[▲ Vercel Community](/) · [Categories](/categories) · [Latest](/latest) · [Top](/top) · [Live](/live)

[AI SDK](/c/ai-sdk/62)

# Drop-in middleware for context window management in AI SDK agents

1 view · 0 likes · 2 posts


m13t (@daoquqiexing-7496) · 2026-04-09 · ♥ 1

I've been building multi-turn agents (50-200+ turn sessions) with AI SDK and kept running into the same context window headaches — history blowing past the token budget, tool results eating up half the window, manually tracking token counts on every turn.

I tried handling these one at a time but they're all interconnected, so I ended up building a middleware that wraps your model and handles it transparently. No changes to your existing code — `generateText`, `streamText`, agent tool loops all work the same:

```typescript

import { withContextChef } from '@context-chef/ai-sdk-middleware';

import { openai } from '@ai-sdk/openai';

import { generateText } from 'ai';

const model = withContextChef(openai('gpt-4o'), {

contextWindow: 128_000,

compress: { model: openai('gpt-4o-mini') },

truncate: { threshold: 5000, headChars: 500, tailChars: 1000 },

});

// everything below stays exactly the same

const result = await generateText({

model,

messages: conversationHistory,

tools: myTools,

});

```

## What happens under the hood

**History compression** — when conversation exceeds the token budget, older messages get summarized by a cheap model (gpt-4o-mini). Recent messages are preserved. There's a circuit breaker built in — if the compression model fails 3 times in a row, it stops trying and passes history through unchanged instead of crashing your agent mid-session.

**Tool result truncation** — large outputs (terminal logs, API responses) are automatically truncated with head + tail preservation. The first 500 chars (command + initial output) and last 1000 chars (errors + final result) are kept, snapped to line boundaries. Optionally you can persist the full output to a storage adapter so the LLM can retrieve it later via a `context://vfs/` URI.

```typescript

truncate: {

threshold: 5000,

headChars: 500,

tailChars: 1000,

storage: new FileSystemAdapter('.context_vfs'), // optional

},

```

**Automatic token tracking** — extracts token usage from `generateText`/`streamText` responses and feeds it back to the compression engine.

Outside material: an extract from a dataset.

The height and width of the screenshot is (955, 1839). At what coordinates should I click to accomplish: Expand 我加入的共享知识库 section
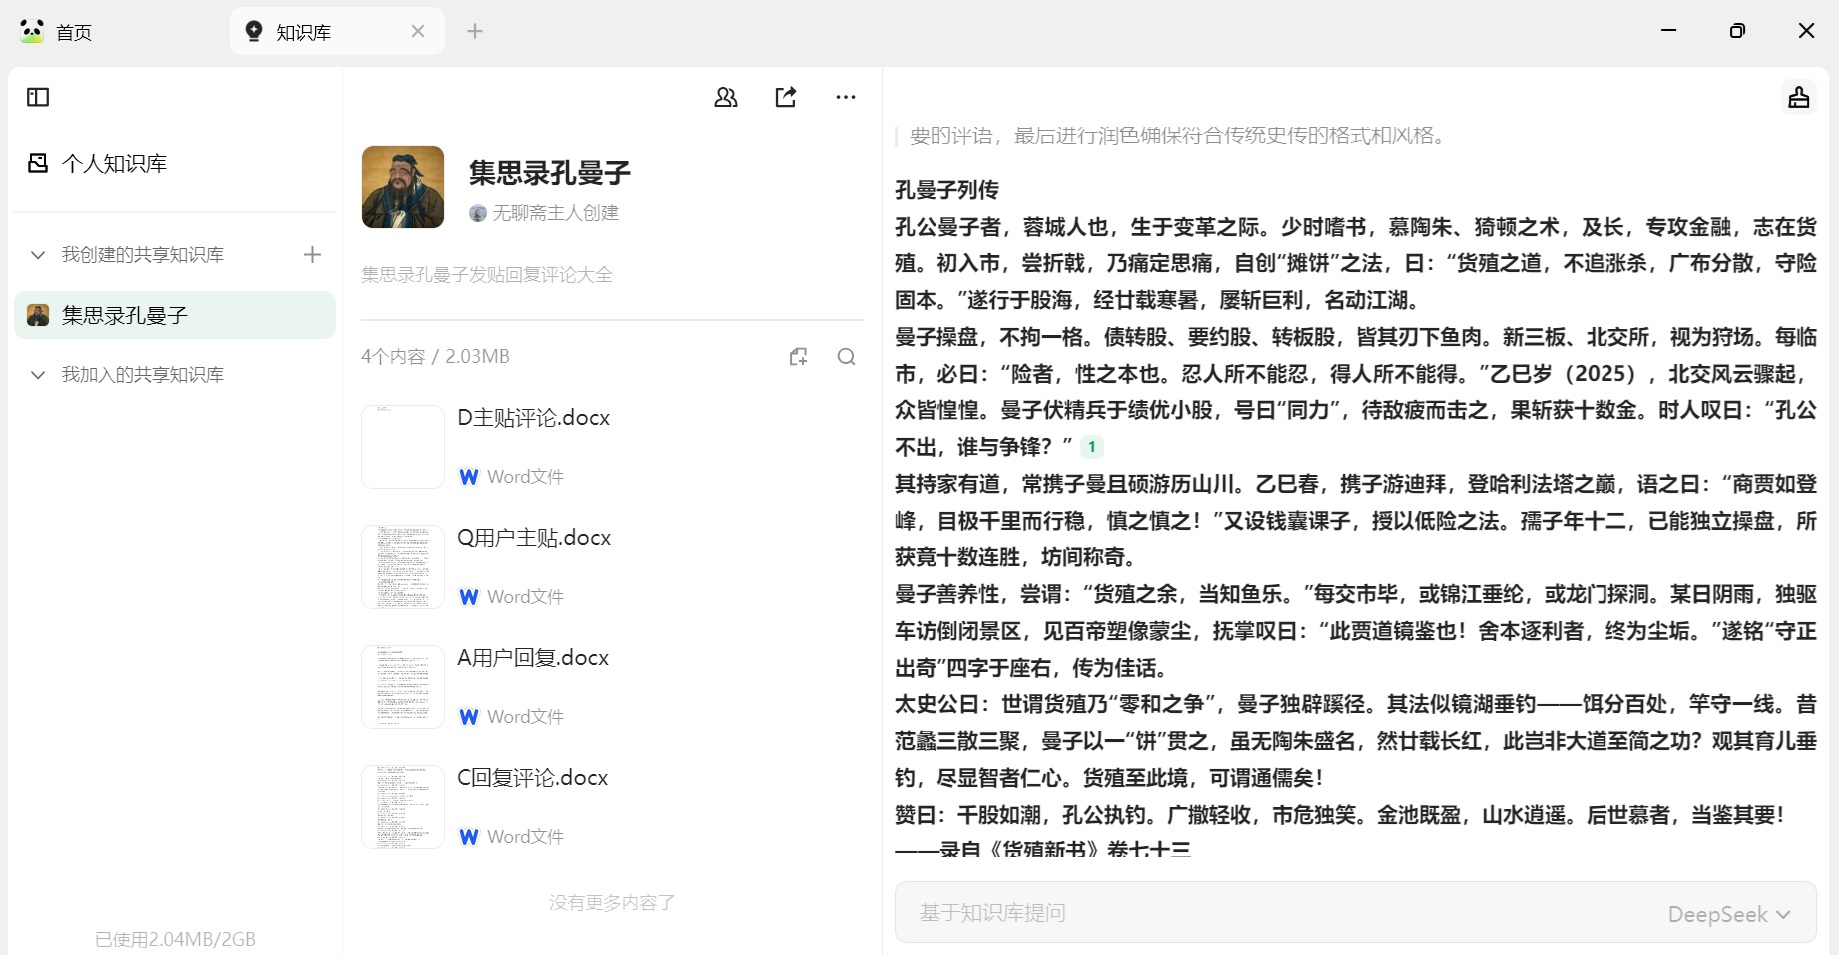tap(38, 375)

No manual `reportTokenUsage()` calls.

**Compact** — zero-LLM-cost pruning via AI SDK's `pruneMessages`. Strips reasoning blocks and old tool calls mechanically:

```typescript

compact: {

reasoning: 'all',

toolCalls: 'before-last-message',

},

```

The middleware is stateful — it tracks usage across calls to know when compression is needed, so create one wrapped model per conversation/session.

## Beyond the middleware

If you need more control, the underlying [`@context-chef/core`](https://github.com/MyPrototypeWhat/context-chef) library also handles:

- Dynamic state injection (Zod-validated task state at optimal message position to prevent state drift)

- Tool namespaces + lazy loading (two-layer architecture for 30+ tools without hallucination)

- Cross-session memory with TTL

- Snapshot & restore for branching/error recovery

- Multi-provider compilation (same code → OpenAI / Anthropic / Gemini payloads)

## Links

- npm: [`@context-chef/ai-sdk-middleware`](https://www.npmjs.com/package/@context-chef/ai-sdk-middleware)

- GitHub: [MyPrototypeWhat/context-chef](https://github.com/MyPrototypeWhat/context-chef)

---

Curious how others here are managing context in long-running AI SDK agents. Are you doing your own compression? Just truncating? Using `pruneMessages` directly? Would love to hear what's working for you and if there are middleware hooks you'd want that this doesn't cover yet.


Urjit (@urjit) · 2026-04-11

This is really interesting and was wondering how this handles prompt caching (minimizing misses)?